» **EXERCISE DIRECTIONS**: Within the listing below, count the lines that include "agent" and give the count alone.

» **PROVIDED MATERIAL**:
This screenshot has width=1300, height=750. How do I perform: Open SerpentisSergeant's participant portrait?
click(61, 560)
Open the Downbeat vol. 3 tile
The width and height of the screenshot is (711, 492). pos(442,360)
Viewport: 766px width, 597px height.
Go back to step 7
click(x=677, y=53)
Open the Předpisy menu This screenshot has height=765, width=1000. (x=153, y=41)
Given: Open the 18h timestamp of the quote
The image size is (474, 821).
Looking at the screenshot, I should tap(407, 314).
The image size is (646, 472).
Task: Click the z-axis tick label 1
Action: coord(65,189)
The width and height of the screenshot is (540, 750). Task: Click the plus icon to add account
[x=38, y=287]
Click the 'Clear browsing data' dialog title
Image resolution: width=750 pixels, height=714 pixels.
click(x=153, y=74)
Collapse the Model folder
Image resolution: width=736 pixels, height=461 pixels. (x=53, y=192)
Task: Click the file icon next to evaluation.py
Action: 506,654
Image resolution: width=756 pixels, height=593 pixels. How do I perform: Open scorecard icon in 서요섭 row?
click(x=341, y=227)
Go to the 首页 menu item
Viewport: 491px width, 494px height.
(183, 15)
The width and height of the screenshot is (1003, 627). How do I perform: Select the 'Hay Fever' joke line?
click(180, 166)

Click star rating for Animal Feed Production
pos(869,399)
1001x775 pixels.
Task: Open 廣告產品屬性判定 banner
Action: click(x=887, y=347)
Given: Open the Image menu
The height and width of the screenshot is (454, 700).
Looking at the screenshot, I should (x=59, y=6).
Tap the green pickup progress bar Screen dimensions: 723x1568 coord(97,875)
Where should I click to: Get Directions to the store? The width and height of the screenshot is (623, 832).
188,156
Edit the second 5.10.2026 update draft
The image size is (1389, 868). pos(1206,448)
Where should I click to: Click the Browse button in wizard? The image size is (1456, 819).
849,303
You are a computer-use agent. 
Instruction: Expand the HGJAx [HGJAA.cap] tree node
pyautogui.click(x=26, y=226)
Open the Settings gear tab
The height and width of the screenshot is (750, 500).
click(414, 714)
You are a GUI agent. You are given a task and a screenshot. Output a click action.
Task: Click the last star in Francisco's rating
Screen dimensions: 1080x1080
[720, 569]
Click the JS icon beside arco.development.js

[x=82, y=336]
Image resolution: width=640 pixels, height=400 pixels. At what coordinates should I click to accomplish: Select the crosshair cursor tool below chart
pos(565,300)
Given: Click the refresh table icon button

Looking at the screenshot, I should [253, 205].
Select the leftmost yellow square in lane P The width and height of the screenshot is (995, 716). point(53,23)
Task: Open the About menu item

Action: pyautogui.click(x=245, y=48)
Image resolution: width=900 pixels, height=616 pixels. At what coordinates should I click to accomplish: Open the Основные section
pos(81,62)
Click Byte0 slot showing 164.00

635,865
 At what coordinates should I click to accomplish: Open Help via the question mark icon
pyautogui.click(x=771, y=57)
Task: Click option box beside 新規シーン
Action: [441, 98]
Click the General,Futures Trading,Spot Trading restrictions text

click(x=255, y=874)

» **RESPONSE TO THIS TASK**: 2